A physical confrontation took place, which is when Jabbari stabbed the physician twice in the shoulders with a small pocketknife. Prosecutors claim that as a result of those wounds Sarbandi bled out and died.
To complicate the situation further, it appears that in defense of a third person, the Iranian government may be interfering in the case by destroying evidence that could potentially save Rayhaneh's life.
Jabbari's defense attorney, Mohammad Mostafaei, maintains that over the past seven years key evidence has mysteriously vanished. The lawyer and the woman's family believe that in an effort to uphold Jabbari's conviction, Iran's intelligence ministry "conducted its own [highly unusual] investigation" into the killing, after which they deliberately destroyed damning evidence that Mostafaei claims implicates one of their own.
"The real murderer was one of the regime's own officials," Mostafaei alleged. Rayhaneh's lawyer is calling on Iran's judiciary and Sarbandi's family to withdraw the execution order. Mostafaei is "certain that the content of the missing CD [containing official documents and audio] will exonerate Rayhaneh."
Despite fearing for the lives of her other children, Jabbari's mother insists, "In my opinion there is a gang within the Ministry of Intelligence and Surveillance which is fully and totally involved in this case and has in fact planned the whole thing. Rayhaneh was an innocent bystander who happened into the story."
According to Mostafaei and Pakravan, prior to the attempted rape, for some reason a third individual named Sheikhy was mentioned in the text messages sent by Sarbandi to Jabbari.

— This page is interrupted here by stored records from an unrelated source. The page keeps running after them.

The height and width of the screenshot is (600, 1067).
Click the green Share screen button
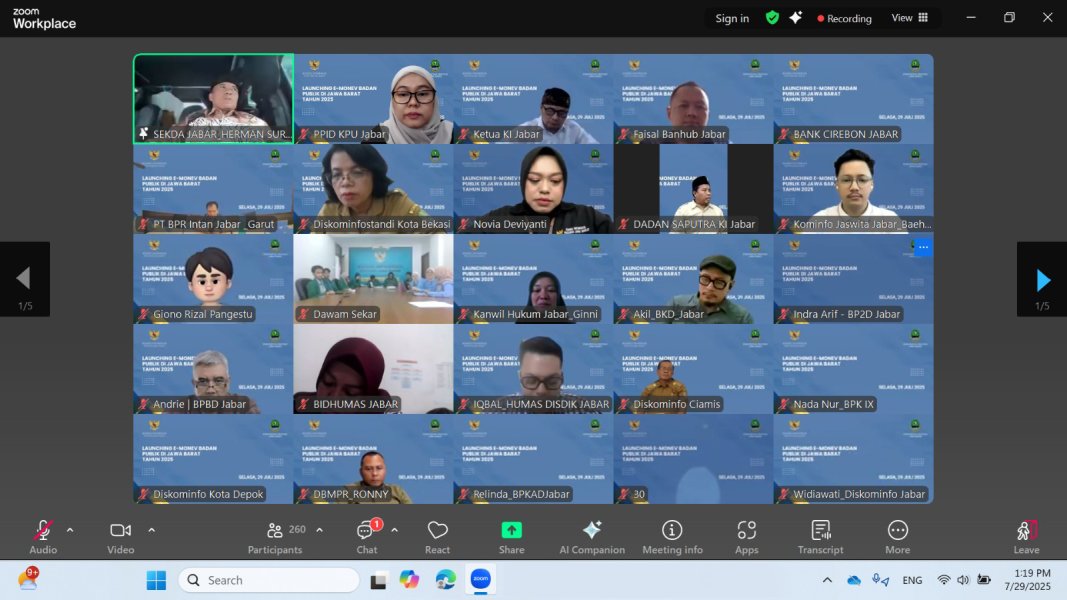511,537
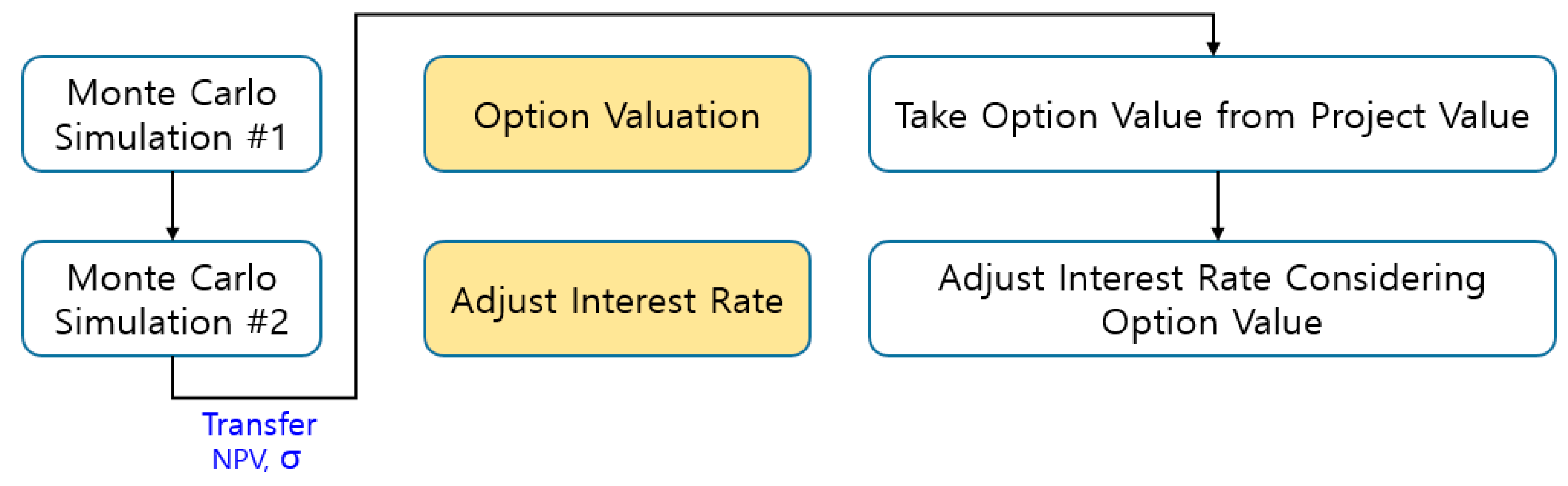The image size is (1568, 486).
Task: Click the arrow below Take Option Value box
Action: click(1218, 205)
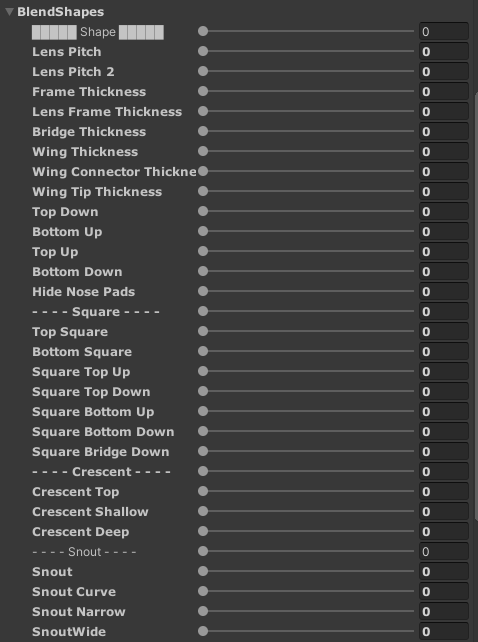Click the Lens Pitch slider handle
The width and height of the screenshot is (478, 642).
point(203,51)

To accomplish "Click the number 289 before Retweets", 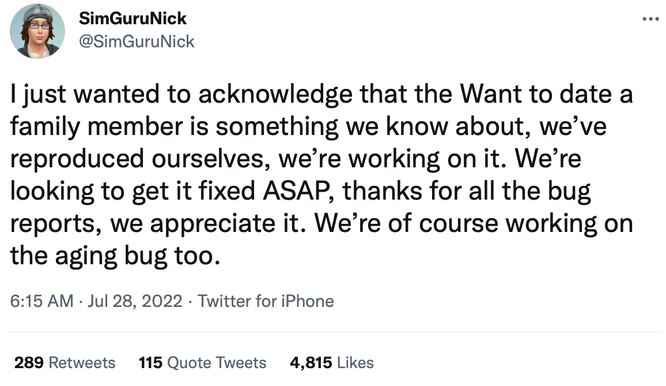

Mostafaei said that seconds after Rayhaneh stabbed Sarbandi, who Pakravan says could "never have died from the stab wound inflicted by Rayhaneh as Sarbandi was a rather heavy set guy," she ran past Sheikhy, who walked into the house as she ran out.
"There are very real allegations that, given the amount of time between Rayhaneh running out of the place and the EMS arriving, Sheikhy was there the entire time." Sheikhy was also present when Jabbari was arrested, but never testified or asked to explain his presence at the crime scene.

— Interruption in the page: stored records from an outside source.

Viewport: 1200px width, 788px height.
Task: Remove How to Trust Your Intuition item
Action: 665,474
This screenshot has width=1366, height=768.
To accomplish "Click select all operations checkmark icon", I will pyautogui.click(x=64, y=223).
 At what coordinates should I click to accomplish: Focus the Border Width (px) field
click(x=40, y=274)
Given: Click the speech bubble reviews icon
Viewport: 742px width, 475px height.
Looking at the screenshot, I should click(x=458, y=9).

In addition, Rayhaneh stabbed Sarbandi once in each shoulder, but the coroner found other distinct wounds on Sarbandi's body, any of which could have caused his death. But fortunately for Sheikhy, unlike Rayhaneh, under the Iranian judicial system he is considered a complete person and given the benefit of the doubt.
"In any case," Pakravan added, "the Iranian regime has decided that it wants to make an example of yet another woman and they are bent on executing Rayhaneh and even though the rapist [and] victim's family is fully well aware of these ambiguities in the case, they still insist on seeing Rayhaneh hung."
Rayhaneh's mother, whose attempts to save her daughter's life have thus far been in vain, stated that "The courts have said that if a woman is raped it is their fault." As for Rayhaneh, for the crime of refusing to allow herself to be drugged and raped, she was told she is a "mean-spirited and selfish bitch."
According to Islamic law, the "killing of a virgin woman is prohibited." Therefore, "In prison, if a virgin woman is to be executed, she is first 'married' to (read: raped by) one of the guards before execution," which may very well be Rayhaneh's chilling fate.
So, on behalf of the "war on women," while Sandra Fluke was on Capitol Hill begging for free contraceptives, Iranian women defending themselves against rape were being found guilty of a crime. And while Minority Speaker Nancy Pelosi (D-Ca) was accusing Republicans of allowing women to "die on the floor" for lack of Obamacare abortion funding, in Iran, for their gender alone, Iranian rape victims were being sentenced to death, raped again, and swiftly hanged.